> EXCERPTED TEXT:
Begin

The analysis of underlying factors which might influence the price of an asset or security, or which might influence a particular market as a whole. In the world of precious metals fundamental analysis involves thorough examination of the surrounding environment in order to determine the forces that might have an impact on prices in the long term. Fundamental analysis is primarily interested in factors such as the overall state of the economy, the interest rate levels, the general sentiment on the market, etc. rather than in past price paths (as opposed to technical analysis).
Eric, Jill and John are having lunch together. As always, the conversation strays from the initial subject and they wind up talking about gold.
Fundamentals’ main advantage
The reason why you might find fundamental analysis interesting is that it offers help in determining the long-term trend. In other words, it suggests whether the price of an asset will go up or down in the long term. Because of that, fundamental analysis is crucial when you are deciding what to do with your long-term capital.

End

> STATED TASK 1: In the listing, starting at the line that contains "Task: Switch to the Tables sheet tab" and ending at the line that contains "This screenshot has width=1389, height=868.", replace "Tables" with "Summary" and reproduce only those lines, leaving everything else unchanged. Omit the pictures from your answer.

> PROVIDED DATA:
Begin

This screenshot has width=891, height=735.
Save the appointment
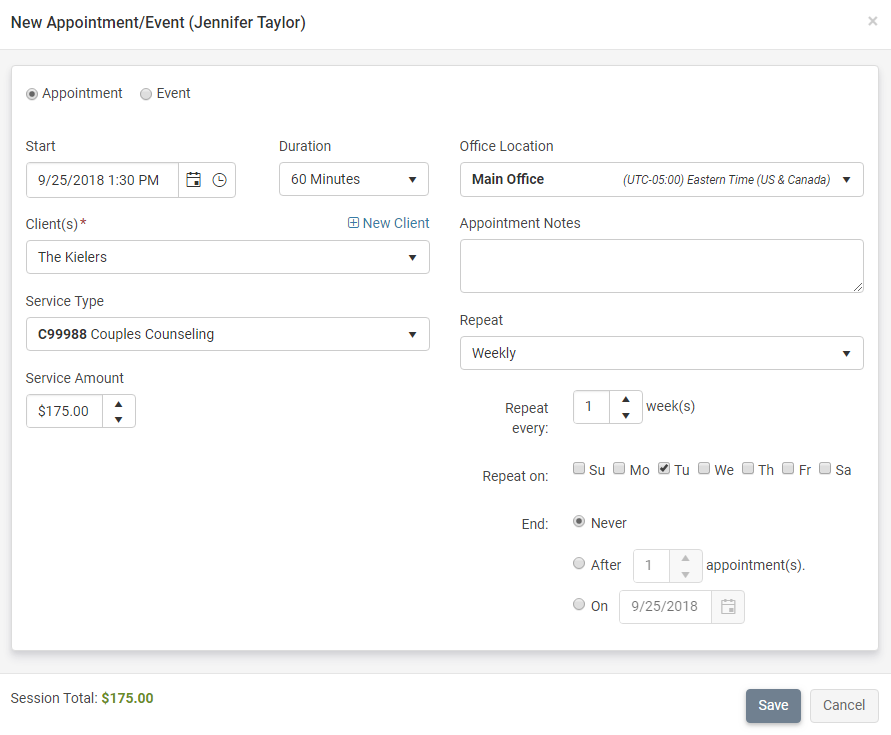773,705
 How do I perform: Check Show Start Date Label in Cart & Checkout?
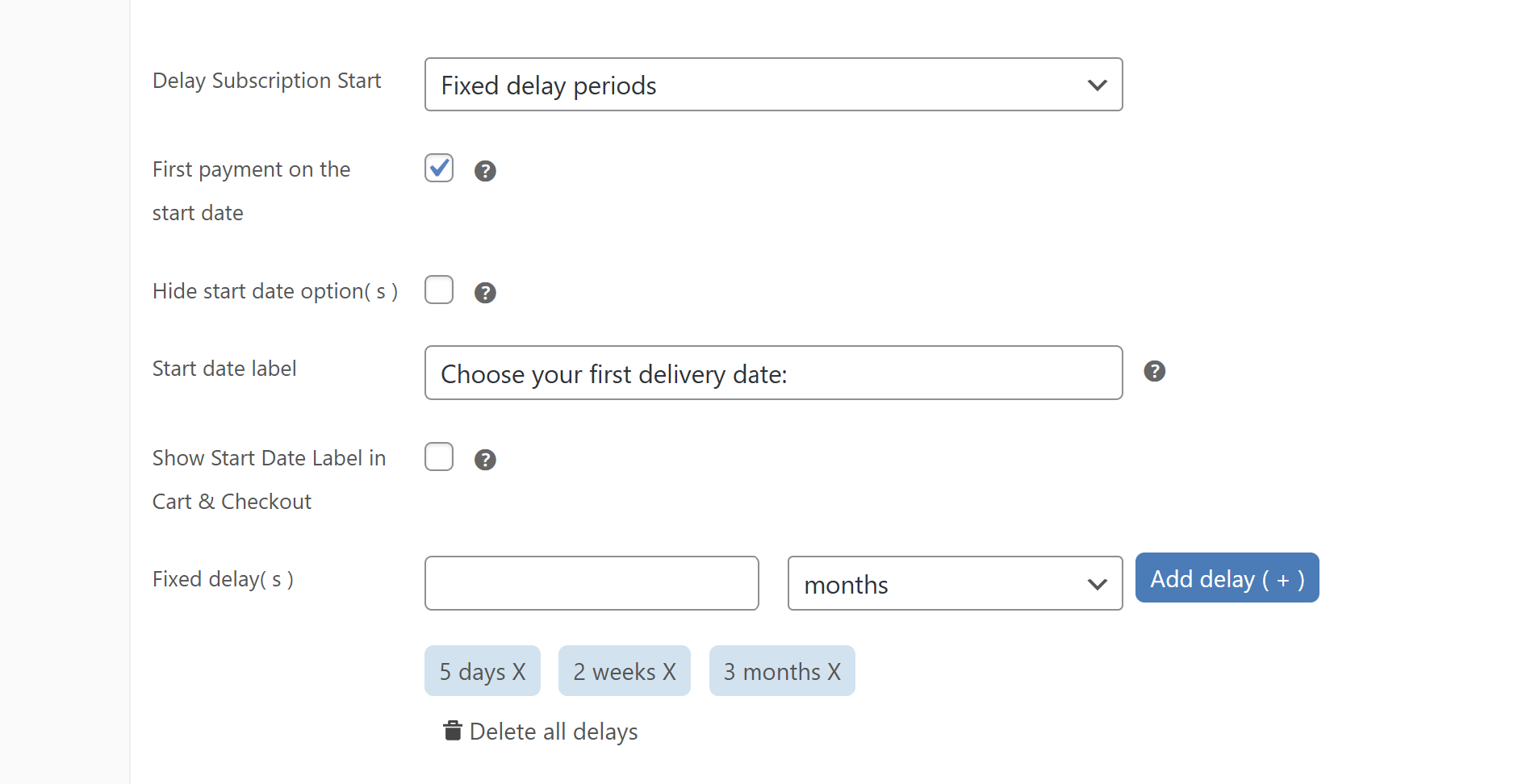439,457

End
Begin

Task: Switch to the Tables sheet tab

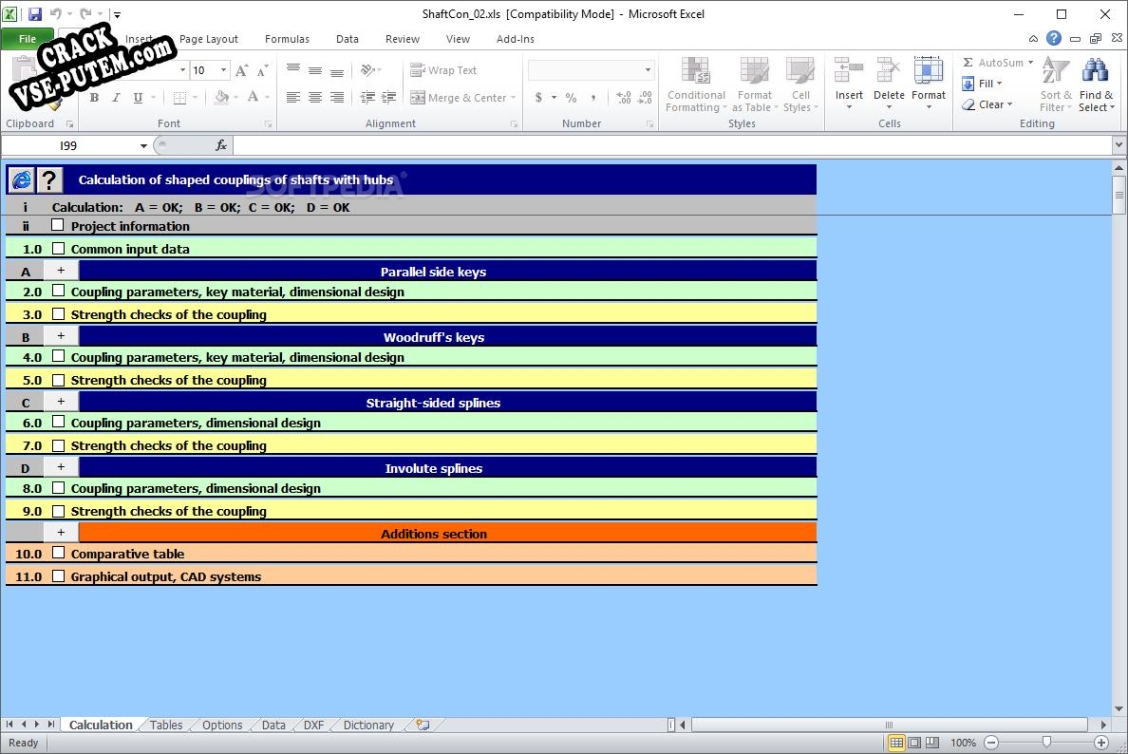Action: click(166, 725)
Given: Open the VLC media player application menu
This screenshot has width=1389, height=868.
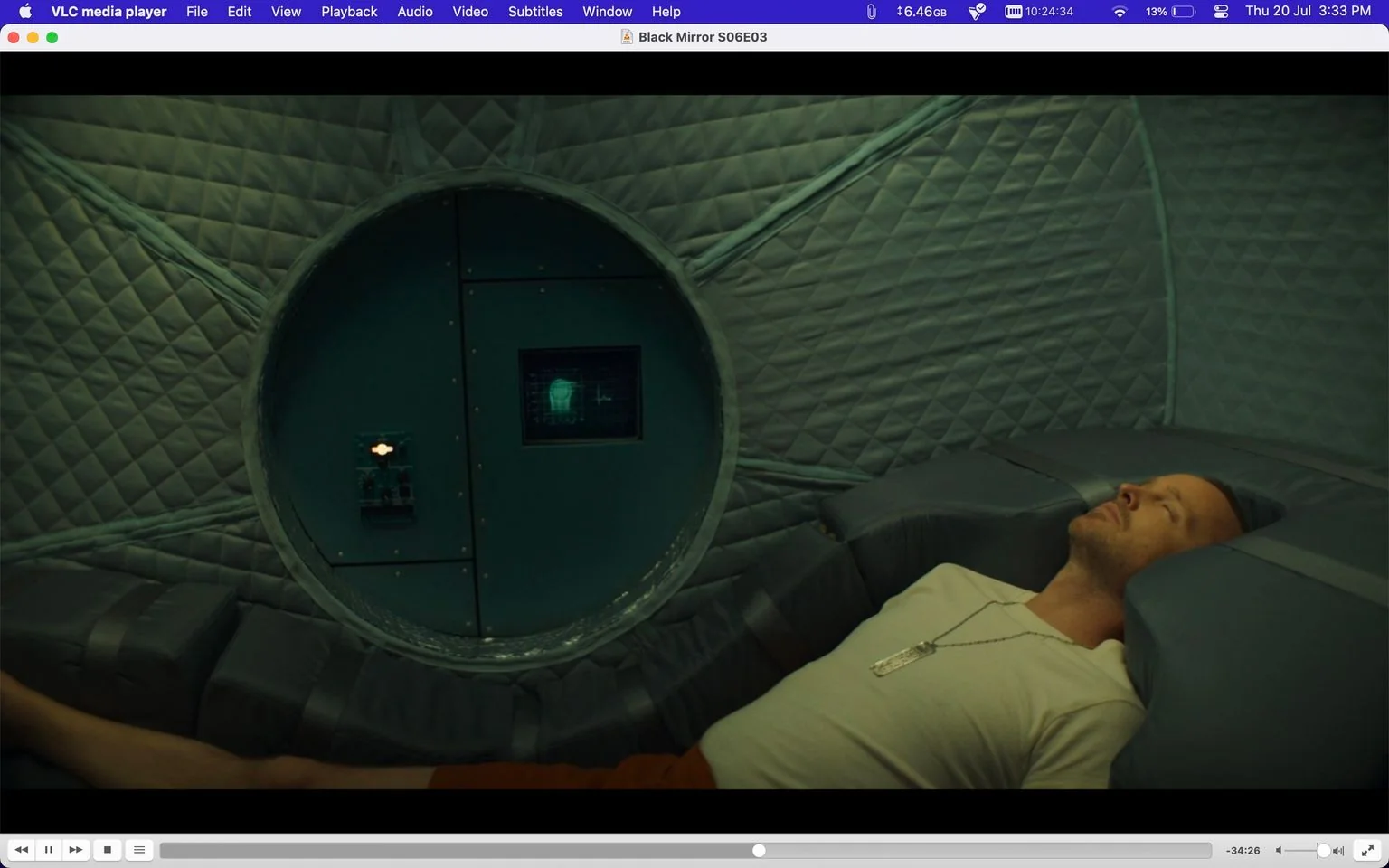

End

> STATED TASK 2: Repeat the text on fundamental analysis word for word.

> FINISHED ANSWER 1:
Task: Switch to the Summary sheet tab

Action: click(166, 725)
Given: Open the VLC media player application menu
This screenshot has width=1389, height=868.

> FINISHED ANSWER 2:
The analysis of underlying factors which might influence the price of an asset or security, or which might influence a particular market as a whole. In the world of precious metals fundamental analysis involves thorough examination of the surrounding environment in order to determine the forces that might have an impact on prices in the long term. Fundamental analysis is primarily interested in factors such as the overall state of the economy, the interest rate levels, the general sentiment on the market, etc. rather than in past price paths (as opposed to technical analysis).
Eric, Jill and John are having lunch together. As always, the conversation strays from the initial subject and they wind up talking about gold.
Fundamentals’ main advantage
The reason why you might find fundamental analysis interesting is that it offers help in determining the long-term trend. In other words, it suggests whether the price of an asset will go up or down in the long term. Because of that, fundamental analysis is crucial when you are deciding what to do with your long-term capital.